Winning Equality After DOMA

Last month, in a landmark decision, the Supreme Court of the United States ruled that the Defense of Marriage Act (DOMA) was unconstitutional and struck down a major provision that had denied federal benefits to legally married same-sex couples.

Arent Fox’s Political Law group is proud to report that it was on the prevailing side in the Supreme Court’s DOMA and Proposition 8 decisions. An amicus brief signed by Political Law leader Craig Engle, and recent arguments before the Federal Election Commission (FEC) by Mr. Engle, support the Supreme Court’s decision that DOMA’s sweeping over-generalization of the definition of marriage causes unlawful discrimination, including the areas of election law, campaign finance, ethics rules, and the conduct of officeholders and federal employees.

There are several examples of the discriminatory application of DOMA in the political arena: The unequal treatment of joint-contributions by same-sex couples, unequal access to political events, differences in defining joint property between candidates and their spouses, and even gift rules, public disclosure rules, and conflict of interest statutes.

Earlier this week, the Political Law group returned to the FEC to ask that it reverse its recent decision in a case involving Arent Fox’s client, Dan Winslow, for US Senate, that denied equal joint contribution rights to same sex couple. In a unanimous decision, the agency approved an advisory opinion to adopt new rules implementing the Supreme Court’s recent DOMA decision.

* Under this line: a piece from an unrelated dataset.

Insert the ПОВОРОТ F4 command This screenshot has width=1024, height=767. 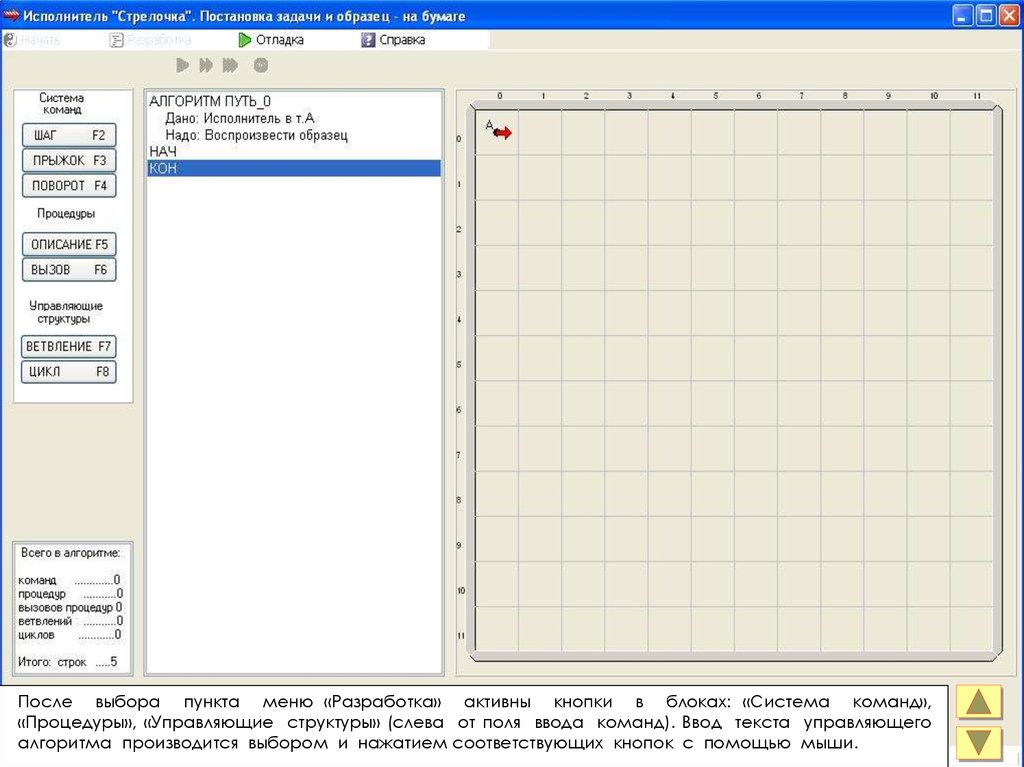pos(69,185)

The FEC’s legal staff had urged the agency to consider political contributions from same-sex married couples on equal terms with opposite-sex married couples. “I applaud the commission for doing the right thing and acting so quickly and clearly,” said Mr. Engle to the New York Daily News, adding that the Commission may be one of the first federal agencies “to clearly adopt the Supreme Court’s decision in DOMA.”

“Same-sex marriage is a fact and government reluctance to admit it is finally collapsing, as the Supreme Court recognized,” said litigation partner Hunter T. Carter. “As a marriage equality advocate, I am thrilled that we can point to the FEC and say that same-sex married couples have the rights and duties as other married couples.”

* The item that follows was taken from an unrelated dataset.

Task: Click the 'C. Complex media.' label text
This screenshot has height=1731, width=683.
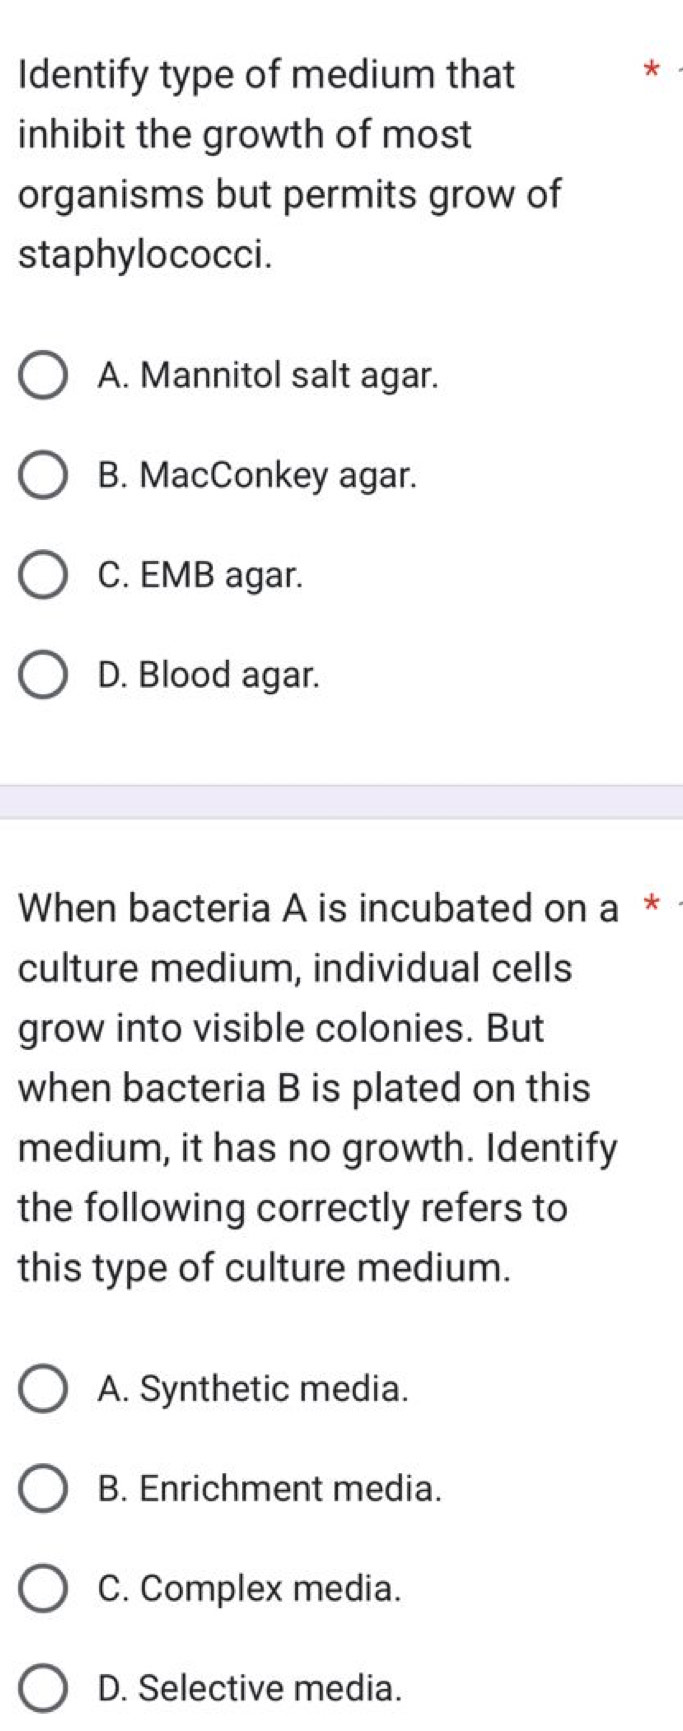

Brian Moulton, legal director of the Human Rights Campaign said, “We’re pleased to see yet another federal agency taking steps to ensure that the Windsor decision is fully implemented and lawfully-married same-sex couples are treated equally by the federal government across the board.”

In addition to election law, there are over 1,000 other statutes across at least 100 agencies and programs that will feel the effect of the Supreme Court’s decision.

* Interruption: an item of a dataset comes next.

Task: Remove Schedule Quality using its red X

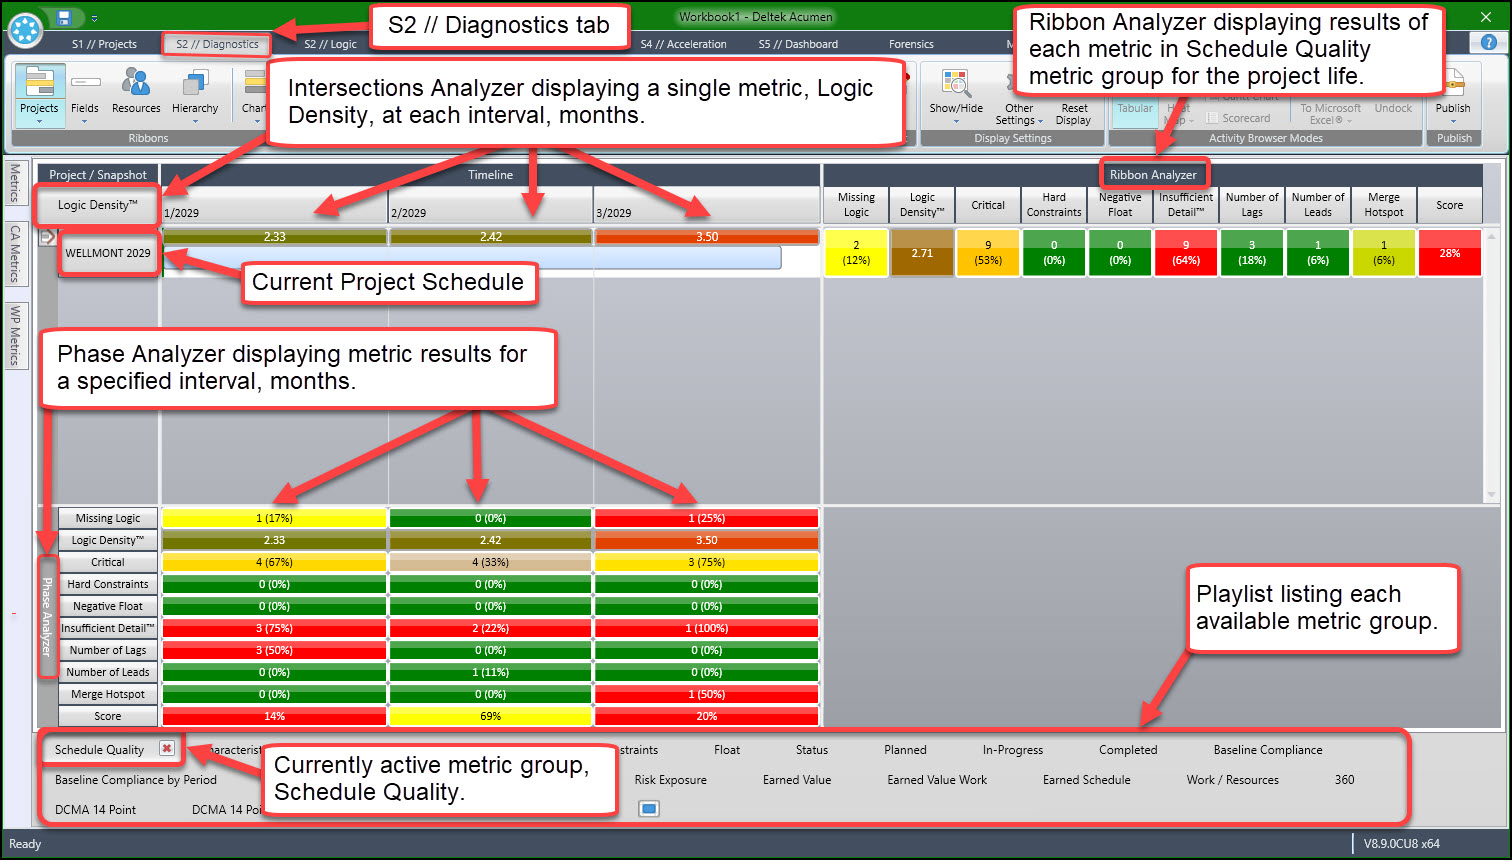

Arent Fox has been advocating marriage equality since 2009, when Mr. Carter was co-author of the New York State Bar Association report endorsing unanimously marriage equality legislation in New York, which was approved unanimously by the House of Delegates. A team of Arent Fox lawyers, led by Mr. Carter, represents a leading Chilean human rights group and three same-sex couples in a case they have brought before the Inter-American human rights system. They allege that the Chilean government violated their human rights, protected by the American convention on human rights, when Chile’s highest courts refused to allow one couple to get married in Chile and refused to recognize the legal marriages of the other two couples performed in Canada and Argentina. The Arent Fox team representing the Chilean couples is preparing cases on behalf of couples from several other countries, in coordination with legal counsel from each countries, as part an Alliance for Marriage in the Americas.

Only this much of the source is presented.